## To do
Please tally the lines below that contain the string "agent" and reply with that figure only.

Stored entries
· · · · ·
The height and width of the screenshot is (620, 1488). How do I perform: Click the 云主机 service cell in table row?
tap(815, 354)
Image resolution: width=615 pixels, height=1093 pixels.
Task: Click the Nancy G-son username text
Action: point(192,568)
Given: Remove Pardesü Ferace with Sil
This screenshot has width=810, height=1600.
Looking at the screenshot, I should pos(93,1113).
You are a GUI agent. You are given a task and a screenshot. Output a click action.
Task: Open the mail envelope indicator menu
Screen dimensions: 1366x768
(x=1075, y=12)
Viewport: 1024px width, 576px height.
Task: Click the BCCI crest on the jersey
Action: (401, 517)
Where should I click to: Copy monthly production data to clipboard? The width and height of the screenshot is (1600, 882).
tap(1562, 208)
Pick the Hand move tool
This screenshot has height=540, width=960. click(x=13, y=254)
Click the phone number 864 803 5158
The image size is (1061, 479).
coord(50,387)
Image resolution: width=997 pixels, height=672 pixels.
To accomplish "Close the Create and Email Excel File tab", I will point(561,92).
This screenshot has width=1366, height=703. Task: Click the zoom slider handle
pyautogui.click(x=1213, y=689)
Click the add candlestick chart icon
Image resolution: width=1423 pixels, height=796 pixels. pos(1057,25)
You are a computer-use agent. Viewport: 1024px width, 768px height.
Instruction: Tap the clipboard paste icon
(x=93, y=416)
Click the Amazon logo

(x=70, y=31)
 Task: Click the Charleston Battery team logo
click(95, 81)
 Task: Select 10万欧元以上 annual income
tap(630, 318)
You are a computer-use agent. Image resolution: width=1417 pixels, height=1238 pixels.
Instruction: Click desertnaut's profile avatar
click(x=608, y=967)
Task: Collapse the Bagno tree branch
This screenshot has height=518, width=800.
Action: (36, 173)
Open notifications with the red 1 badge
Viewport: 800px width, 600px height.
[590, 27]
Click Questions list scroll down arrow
· · · · ·
## Solved exercise
3